The most competitions that I treasure were both held in Brno Czech Republic. The first one was in 2015 when I was the youngest athlete to represent Malta and to get a medal which was a bronze in high jump. The other was last year 2017 when I managed to jump 5.61cm which meant a silver medal and a national record.

Since I am still 15 years old the only international competitions that I am eyeing at the moment are the COJI Games and the Fisec Games, as to participate in the GSSE Games you have to be 16 years old and I won’t be 16 years old when the competition takes place next year.


Rachela, you hail from distant Dingli but nonetheless I can vouch that you train regularly at Marsa not less than three times a week with your parents watching you from the stands. I dare say your family is a highly supportive one and an encouraging one too. How much do you rate the support of your parents and others whom you think are backing you in this sports venture?

I honestly couldn’t rate them. If it wasn’t for them I wouldn’t probably be where I am today. They’re my backbone and they are always there for me during both bad and good times. The amount of patience, love and support I get from my family is unrepayable . The same goes to my coach Angie Mangion who has been there for me since the start of my athletics adventure. She is the one that never gives up on me and that has always supported me since I was very little. I always feel so lucky to be surrounded by such people.


This year can be a decisive and tough year for you since you have to sit for O Levels exams. At school, I know that you fair very well but O Levels are never an easy task for anyone. What are your plans for this year as regards training and competing vis-à-vis Examinations? Do you think you can manage to train and compete regularly or you have to focus more on the exams?

It’s all about finding balance between the two. You cannot solely train and not study in such an important year of one’s life. You have to be able to juggle between priorities. It’s not easy to see other athletes training and competing in the sport you love whilst you’re at home studying but, if need be I will make sacrifices. After all they’re sacrifices which will definitely help in my future.


Rachela, you are a fine young lady who seeks no attention and limelight. High jump and long jump both need full concentration and the least distraction pre and during the jumps can be decisive. Do you think that being so quiet and peaceful helps during such events?

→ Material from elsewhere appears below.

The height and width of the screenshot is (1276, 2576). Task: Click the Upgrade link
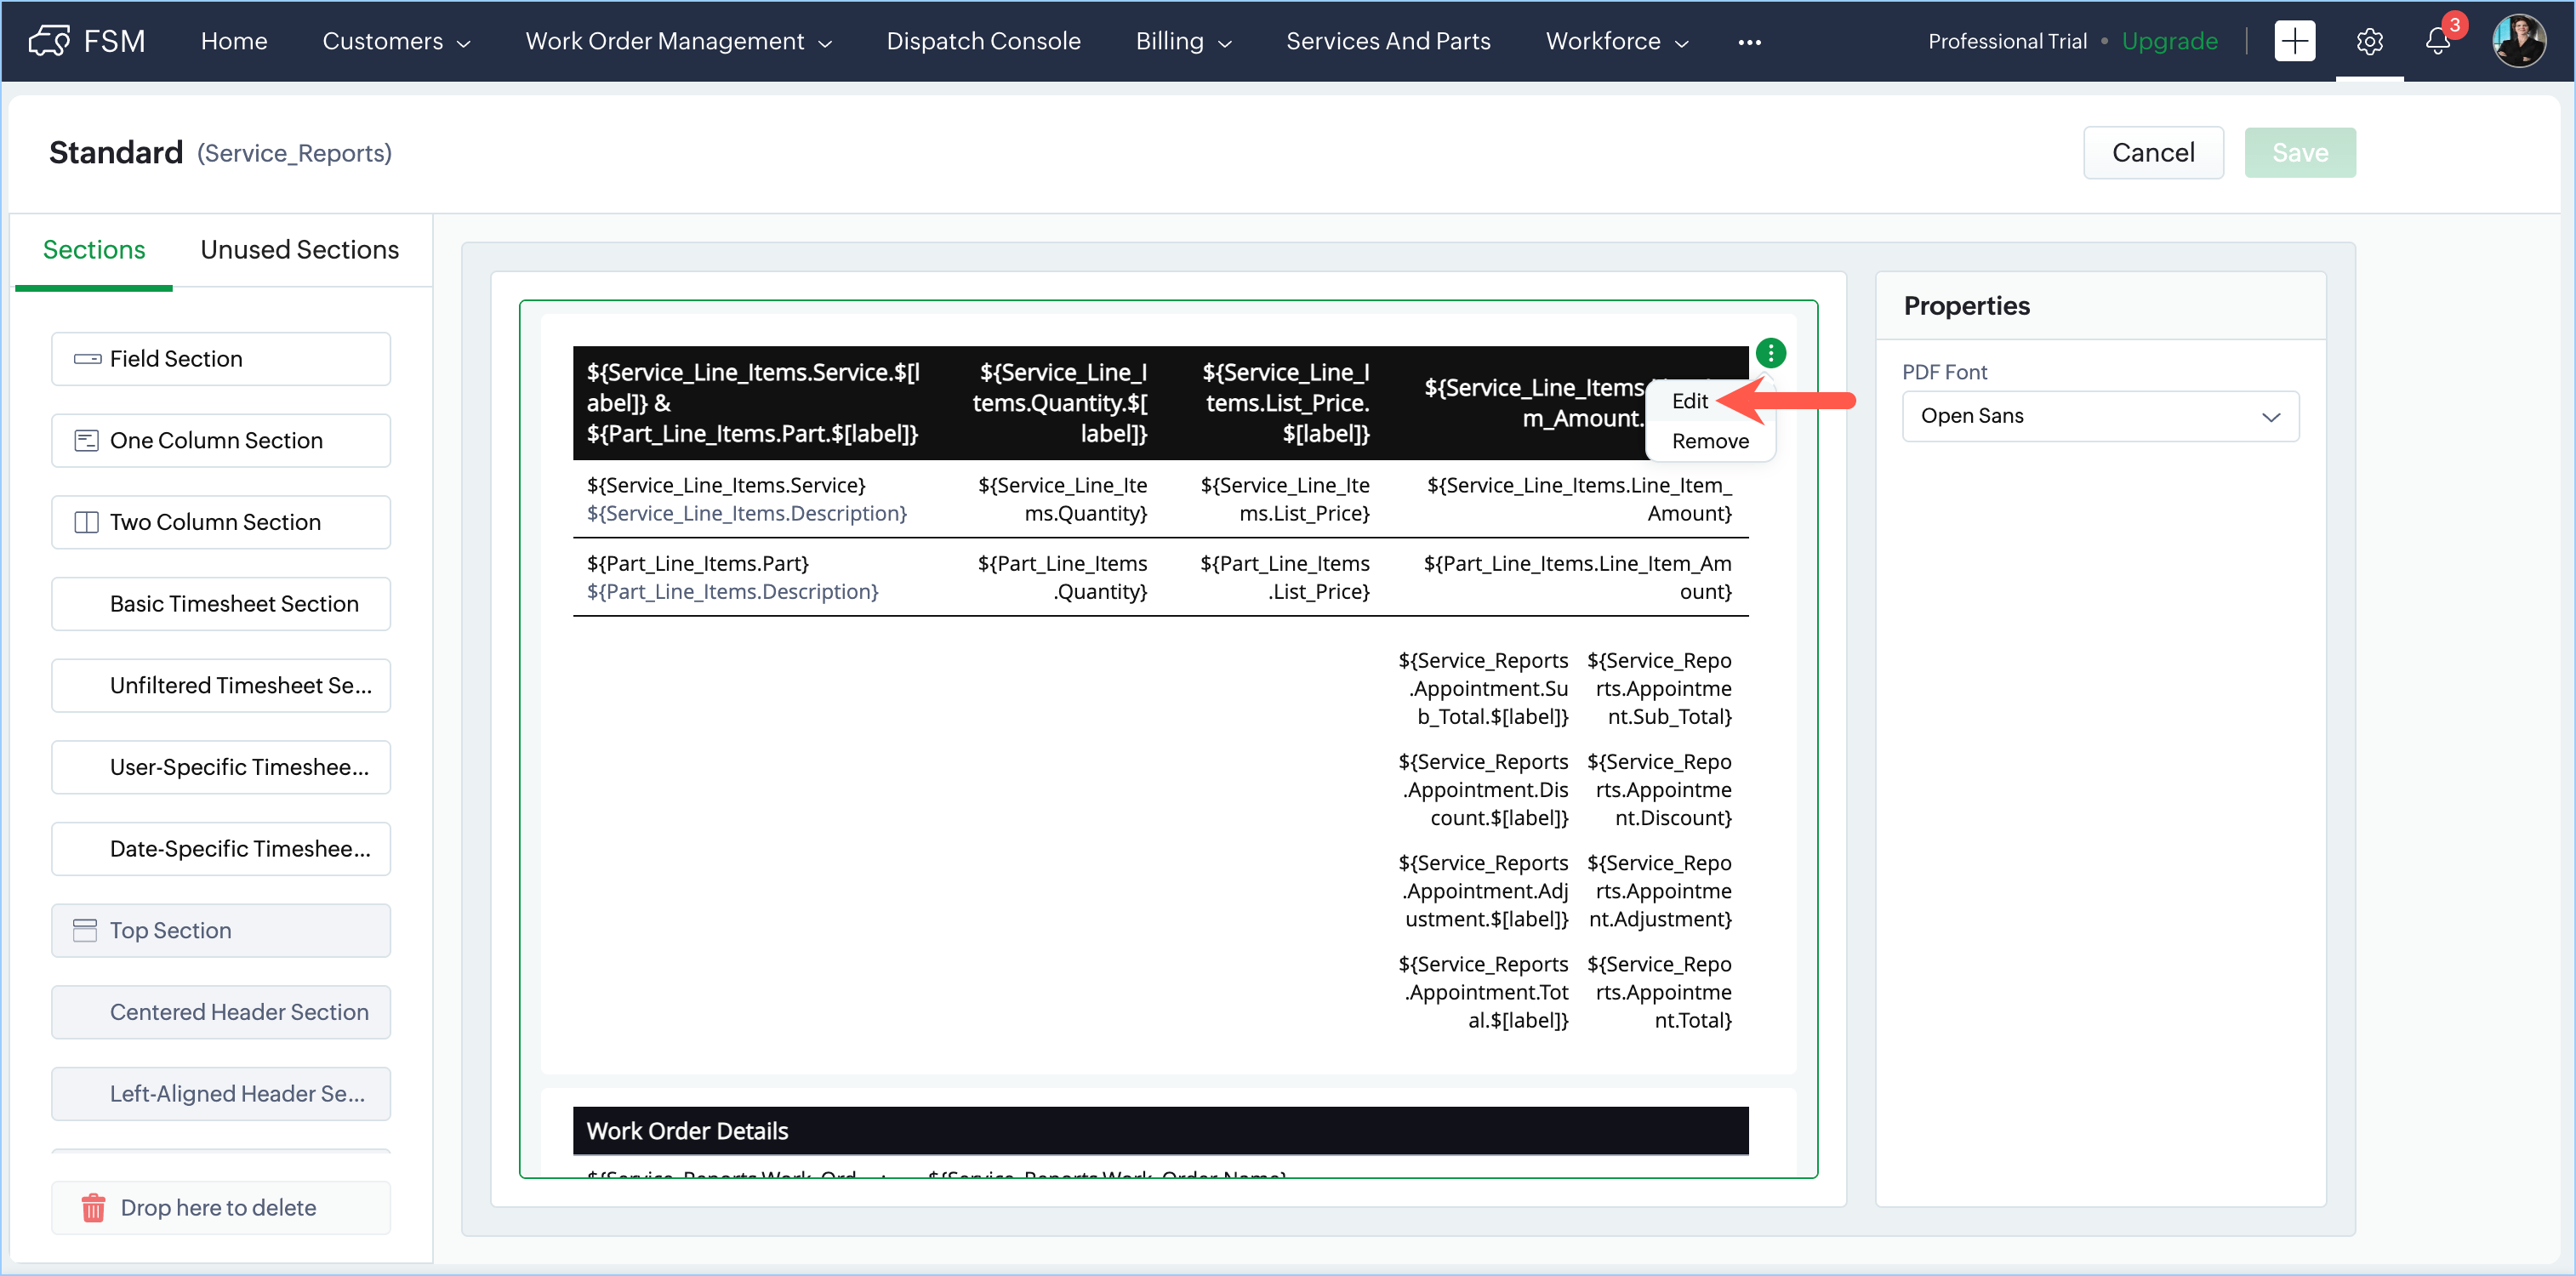(2169, 41)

It really depends on the person itself. I sometimes like to be quiet and peaceful before jumps but I also sometimes like to listen to some music. As regards to during, I always try to be quiet and concentrate on the event so that not to distract other athletes as well as myself. For me it’s really about finding one’s preference.


Rachela, your school embraces the dual career path: Academics and Sports. You are a smart student and a formidable athlete too so I cannot help asking what are your future ambitions in Athletics and in your prospective vocation? What do you think can be improved in Athletics to make that extra leap?

In athletics I obviously aim to participate in the Olympics when I’m older but as well as to continue enjoying the sport itself. Regards to my prospective career I haven’t quite decided yet, but I always have dreamed about finding a job where I can be useful to other people. In fact, one of the many things I have in my bucket list is to participate in some sort of voluntary work. At the end of the day, I would do any job as long as I am happy doing it.

The greatest drawback for me in athletics is probably the facilities we use so that should definitely be improved. They’re not the worst but they’re not the best either. In order to have great professional athletes, the athletes themselves need the proper facilities, professional coaches, more opportunities to go abroad and more financial support. Another thing which has a huge effect on me personally is the traditional maltese mindset: that we are too small to compete with other countries. No we aren’t. If we have the right facilities, the right financial support and the right mentally to win, there’s no reason why we should not be able to compete with bigger countries.